**Jobs:**
A) Translate the following sentence from the Nested Phoenix project description into Spanish: "Modelling cities and their built stocks enables decision makers to quantify their environmental performance, compare alternatives and identify solutions."
B) List every profession that the Nested Phoenix project description names as a kind of decision-maker.
C) According to the Nested Phoenix project description, in what two ways are existing models of life cycle environmental performance in the built environment flawed?

Nested Phoenix: a multi-scale model for life cycle environmental performance in the built environment

This projects aims to develop one of the most advanced computer models to measure and improve life cycle environmental performance in the built-environment, across its scales, from construction materials, to cities.

Rationale

With climate change, resource depletion and global warming accelerating at an unprecedented pace and reaching record levels year on year, action is urgently needed to try and mitigate the environmental effects of human activities. Cities and their built stocks are responsible for a significant share of these effects and there environmental performance needs to be substantially improved. In order to do so, decision-makers, namely architects, engineers, urban designers, town planners and others, need to have the necessary understanding of these systems as well as reliable information. Modelling cities and their built stocks enables decision makers to quantify their environmental performance, compare alternatives and identify solutions. However, existing models to evaluate life cycle environmental performance in the built environment are flawed in a number of ways: they typically do not cover the entire system boundary when it comes to embodied flows; and they often focus on a single scale, omitting linkages between scales. This can lead to suboptimal solutions that can paradoxically result in a lower overall environmental performance, further exacerbating climate change, resource depletion and global warming.

**Supplied information:**
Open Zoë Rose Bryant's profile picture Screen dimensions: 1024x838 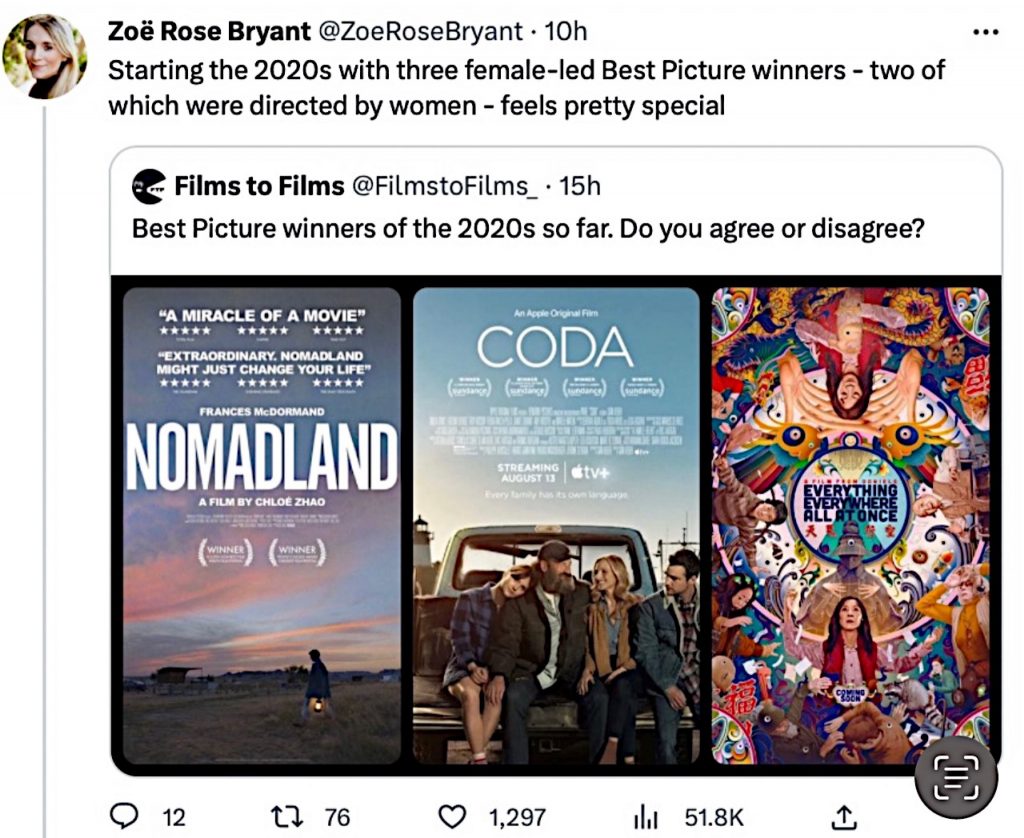(x=44, y=57)
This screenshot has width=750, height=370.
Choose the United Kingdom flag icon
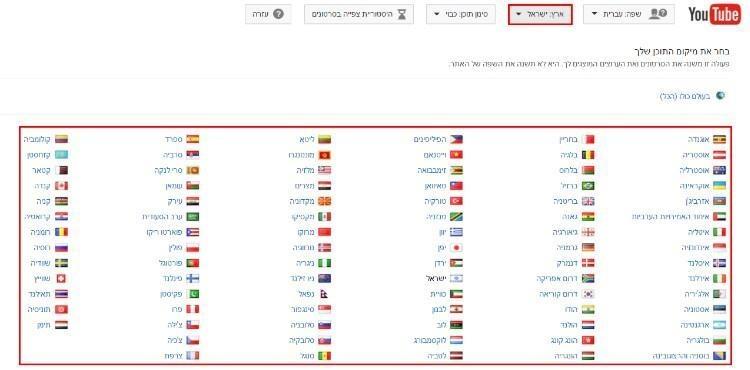point(588,201)

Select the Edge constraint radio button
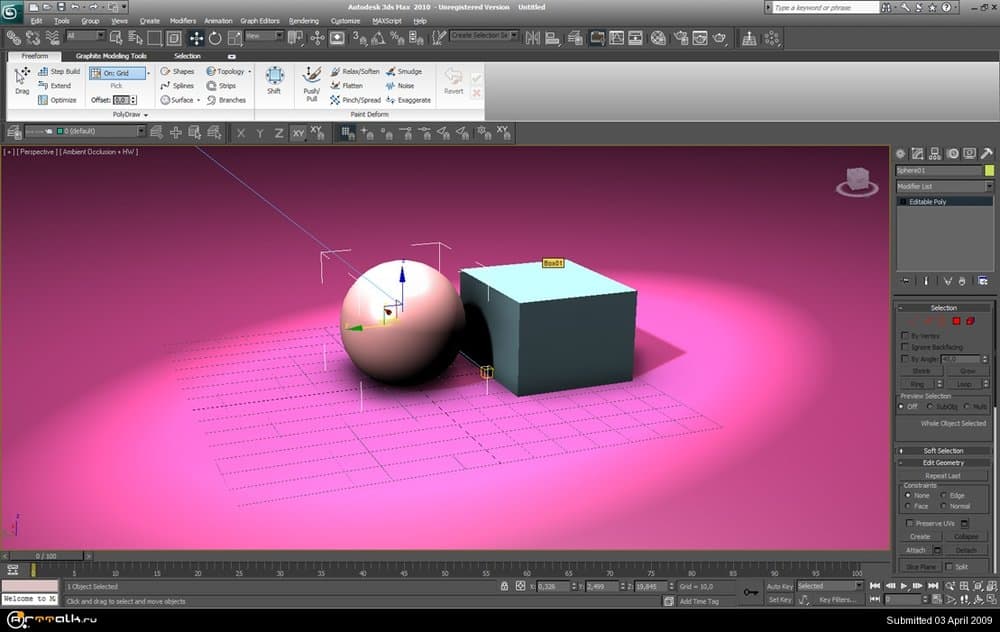point(942,495)
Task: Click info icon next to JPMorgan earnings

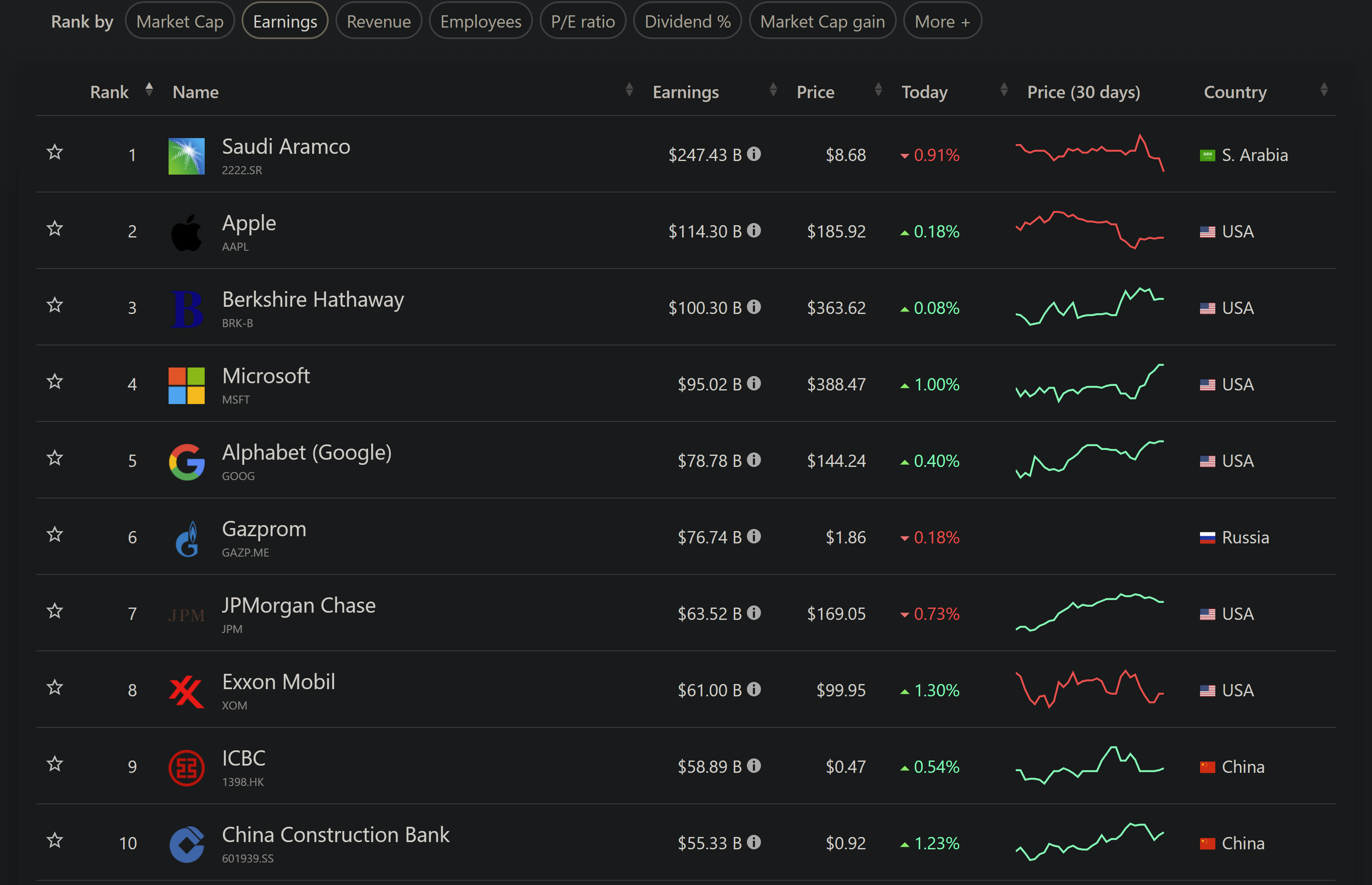Action: pyautogui.click(x=754, y=613)
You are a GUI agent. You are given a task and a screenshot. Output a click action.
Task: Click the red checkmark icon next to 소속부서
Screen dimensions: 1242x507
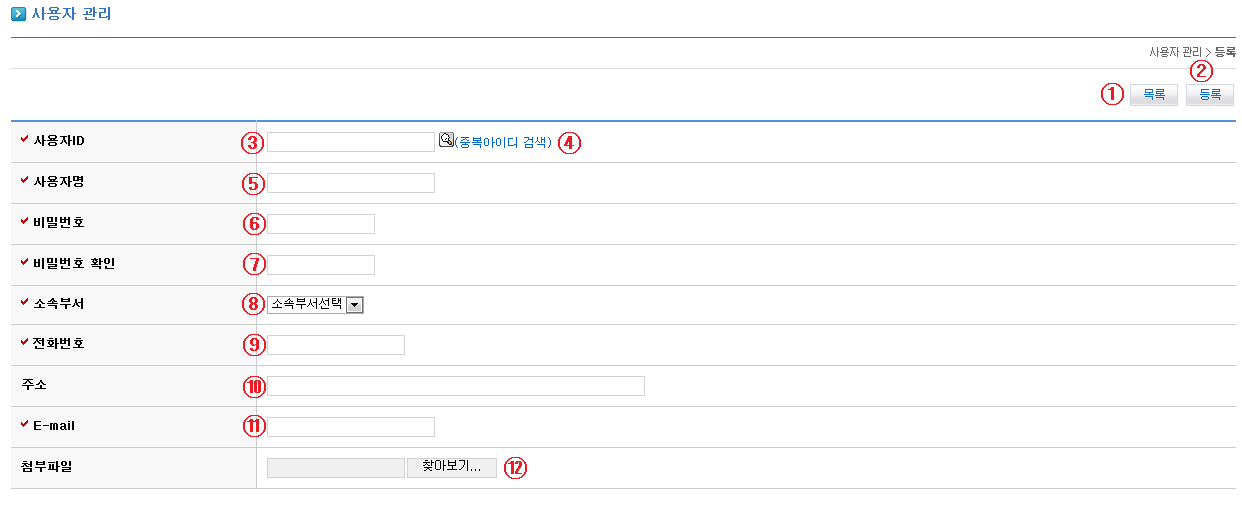(x=25, y=302)
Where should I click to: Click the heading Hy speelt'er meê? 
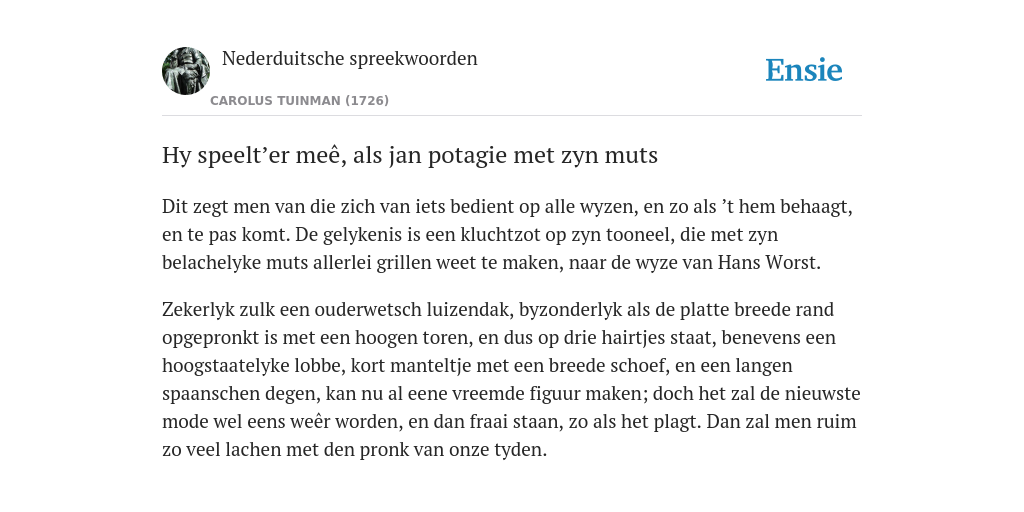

**Responses per task:**
A) Modelizar las ciudades y sus parques edificados permite a los responsables de la toma de decisiones cuantificar su desempeño ambiental, comparar alternativas e identificar soluciones.

B) Architects, engineers, urban designers, town planners

C) They typically do not cover the entire system boundary for embodied flows, and they often focus on a single scale, omitting linkages between scales.